_What to do_: Give the entries starting at the line containing "Task: Open the gift icon in header" and ending at the line containing "click(1200, 72)" as a numbered list, with blank lines left out.

_Input rows_:
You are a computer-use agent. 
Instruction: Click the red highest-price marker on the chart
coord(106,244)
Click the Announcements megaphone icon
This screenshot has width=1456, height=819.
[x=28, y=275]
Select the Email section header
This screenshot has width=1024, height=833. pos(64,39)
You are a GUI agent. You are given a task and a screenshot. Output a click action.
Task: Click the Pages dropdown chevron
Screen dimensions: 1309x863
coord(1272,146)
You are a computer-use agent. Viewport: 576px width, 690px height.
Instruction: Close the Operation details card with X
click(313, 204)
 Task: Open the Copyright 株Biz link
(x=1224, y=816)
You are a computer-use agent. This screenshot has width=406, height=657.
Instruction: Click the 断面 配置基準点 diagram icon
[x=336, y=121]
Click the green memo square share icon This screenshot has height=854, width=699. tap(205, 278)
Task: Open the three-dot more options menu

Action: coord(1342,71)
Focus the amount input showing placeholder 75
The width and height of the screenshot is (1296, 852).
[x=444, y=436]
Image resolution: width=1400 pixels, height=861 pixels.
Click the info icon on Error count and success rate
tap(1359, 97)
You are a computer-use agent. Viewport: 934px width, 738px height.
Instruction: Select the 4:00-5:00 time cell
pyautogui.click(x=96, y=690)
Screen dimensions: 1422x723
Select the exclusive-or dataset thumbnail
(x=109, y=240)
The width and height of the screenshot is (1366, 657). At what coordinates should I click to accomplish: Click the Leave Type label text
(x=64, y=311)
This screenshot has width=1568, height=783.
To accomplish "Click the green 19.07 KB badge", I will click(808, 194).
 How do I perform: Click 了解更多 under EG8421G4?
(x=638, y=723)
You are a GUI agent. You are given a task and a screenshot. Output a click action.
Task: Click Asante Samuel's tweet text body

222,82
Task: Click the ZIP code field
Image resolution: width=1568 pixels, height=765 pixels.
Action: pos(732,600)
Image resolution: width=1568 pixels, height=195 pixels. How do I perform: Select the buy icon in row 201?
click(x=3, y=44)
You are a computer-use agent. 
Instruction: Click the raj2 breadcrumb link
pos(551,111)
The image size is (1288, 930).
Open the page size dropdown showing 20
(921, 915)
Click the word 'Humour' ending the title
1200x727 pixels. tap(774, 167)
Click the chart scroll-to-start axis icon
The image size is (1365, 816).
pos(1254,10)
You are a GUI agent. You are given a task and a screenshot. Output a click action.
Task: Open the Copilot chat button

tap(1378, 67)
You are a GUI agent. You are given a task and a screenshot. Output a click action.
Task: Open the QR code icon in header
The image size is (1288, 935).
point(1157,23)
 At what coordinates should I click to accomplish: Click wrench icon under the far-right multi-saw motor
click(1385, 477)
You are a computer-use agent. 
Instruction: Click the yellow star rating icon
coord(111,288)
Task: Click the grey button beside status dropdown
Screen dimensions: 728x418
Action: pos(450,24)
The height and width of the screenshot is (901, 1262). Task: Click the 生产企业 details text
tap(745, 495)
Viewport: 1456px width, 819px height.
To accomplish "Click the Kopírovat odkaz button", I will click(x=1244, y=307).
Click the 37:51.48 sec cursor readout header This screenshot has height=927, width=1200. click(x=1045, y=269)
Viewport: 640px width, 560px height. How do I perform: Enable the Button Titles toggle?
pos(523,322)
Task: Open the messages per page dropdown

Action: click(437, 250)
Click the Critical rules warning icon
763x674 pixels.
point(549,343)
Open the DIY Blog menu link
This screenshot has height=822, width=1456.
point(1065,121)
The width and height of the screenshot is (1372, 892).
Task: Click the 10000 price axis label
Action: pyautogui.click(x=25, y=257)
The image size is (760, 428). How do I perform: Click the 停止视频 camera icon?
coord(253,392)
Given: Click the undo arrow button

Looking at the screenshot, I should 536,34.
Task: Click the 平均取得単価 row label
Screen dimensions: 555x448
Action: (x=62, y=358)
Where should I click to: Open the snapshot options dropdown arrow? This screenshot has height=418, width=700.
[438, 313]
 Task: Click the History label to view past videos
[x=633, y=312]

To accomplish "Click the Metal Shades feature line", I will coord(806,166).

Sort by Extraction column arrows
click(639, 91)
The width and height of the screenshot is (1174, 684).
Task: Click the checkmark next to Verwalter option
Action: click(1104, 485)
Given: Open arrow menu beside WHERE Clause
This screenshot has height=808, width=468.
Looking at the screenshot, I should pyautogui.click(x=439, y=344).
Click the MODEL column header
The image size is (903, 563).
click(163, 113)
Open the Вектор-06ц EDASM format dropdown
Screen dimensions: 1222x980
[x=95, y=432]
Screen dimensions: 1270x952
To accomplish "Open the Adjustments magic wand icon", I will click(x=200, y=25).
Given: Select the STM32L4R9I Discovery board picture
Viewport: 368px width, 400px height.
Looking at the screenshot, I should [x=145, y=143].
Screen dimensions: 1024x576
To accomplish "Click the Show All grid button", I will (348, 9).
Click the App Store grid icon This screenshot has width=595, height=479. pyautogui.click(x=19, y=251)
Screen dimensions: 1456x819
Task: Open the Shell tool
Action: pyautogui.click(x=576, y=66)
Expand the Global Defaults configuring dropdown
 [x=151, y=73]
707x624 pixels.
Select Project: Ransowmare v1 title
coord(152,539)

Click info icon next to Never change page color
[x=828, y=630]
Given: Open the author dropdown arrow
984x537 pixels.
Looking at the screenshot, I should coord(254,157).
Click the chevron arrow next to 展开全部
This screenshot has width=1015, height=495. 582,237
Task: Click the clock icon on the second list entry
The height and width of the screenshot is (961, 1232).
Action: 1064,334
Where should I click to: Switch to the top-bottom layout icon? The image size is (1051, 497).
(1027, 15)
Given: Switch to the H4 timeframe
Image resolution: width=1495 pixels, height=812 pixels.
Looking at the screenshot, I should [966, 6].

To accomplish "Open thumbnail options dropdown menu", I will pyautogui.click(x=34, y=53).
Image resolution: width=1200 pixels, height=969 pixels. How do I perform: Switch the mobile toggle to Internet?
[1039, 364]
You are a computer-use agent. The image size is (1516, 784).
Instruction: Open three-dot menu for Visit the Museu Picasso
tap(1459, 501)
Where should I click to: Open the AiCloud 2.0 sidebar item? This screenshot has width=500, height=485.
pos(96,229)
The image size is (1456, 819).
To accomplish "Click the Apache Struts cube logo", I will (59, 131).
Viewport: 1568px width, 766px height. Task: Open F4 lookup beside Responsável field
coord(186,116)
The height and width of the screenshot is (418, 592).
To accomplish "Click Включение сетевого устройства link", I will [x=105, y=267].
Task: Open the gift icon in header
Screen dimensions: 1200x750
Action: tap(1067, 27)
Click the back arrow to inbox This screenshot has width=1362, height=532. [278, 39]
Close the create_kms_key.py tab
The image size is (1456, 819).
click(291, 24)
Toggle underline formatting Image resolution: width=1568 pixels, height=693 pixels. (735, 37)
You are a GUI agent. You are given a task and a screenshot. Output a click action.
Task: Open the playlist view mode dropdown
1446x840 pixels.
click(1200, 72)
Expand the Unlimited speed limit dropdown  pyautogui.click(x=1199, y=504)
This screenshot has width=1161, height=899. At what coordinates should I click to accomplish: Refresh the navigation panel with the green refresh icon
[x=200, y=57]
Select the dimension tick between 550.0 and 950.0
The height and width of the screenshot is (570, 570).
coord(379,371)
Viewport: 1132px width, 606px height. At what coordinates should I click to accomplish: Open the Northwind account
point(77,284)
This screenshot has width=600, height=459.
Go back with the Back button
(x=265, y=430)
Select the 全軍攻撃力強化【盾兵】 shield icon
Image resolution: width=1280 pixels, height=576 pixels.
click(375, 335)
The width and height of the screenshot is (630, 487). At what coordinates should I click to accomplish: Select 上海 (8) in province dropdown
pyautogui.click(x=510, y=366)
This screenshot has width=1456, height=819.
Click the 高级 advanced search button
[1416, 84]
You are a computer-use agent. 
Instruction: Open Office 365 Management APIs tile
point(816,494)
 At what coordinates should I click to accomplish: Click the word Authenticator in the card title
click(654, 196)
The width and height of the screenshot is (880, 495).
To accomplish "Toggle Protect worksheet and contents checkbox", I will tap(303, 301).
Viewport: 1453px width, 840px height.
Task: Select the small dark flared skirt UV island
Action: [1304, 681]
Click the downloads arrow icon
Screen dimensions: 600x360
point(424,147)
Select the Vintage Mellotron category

_Complete answer_:
1. Task: Open the gift icon in header
2. Screen dimensions: 1200x750
3. Action: tap(1067, 27)
4. Click the back arrow to inbox This screenshot has width=1362, height=532. [278, 39]
5. Close the create_kms_key.py tab
6. The image size is (1456, 819).
7. click(291, 24)
8. Toggle underline formatting Image resolution: width=1568 pixels, height=693 pixels. (735, 37)
9. You are a GUI agent. You are given a task and a screenshot. Output a click action.
10. Task: Open the playlist view mode dropdown
11. 1446x840 pixels.
12. click(1200, 72)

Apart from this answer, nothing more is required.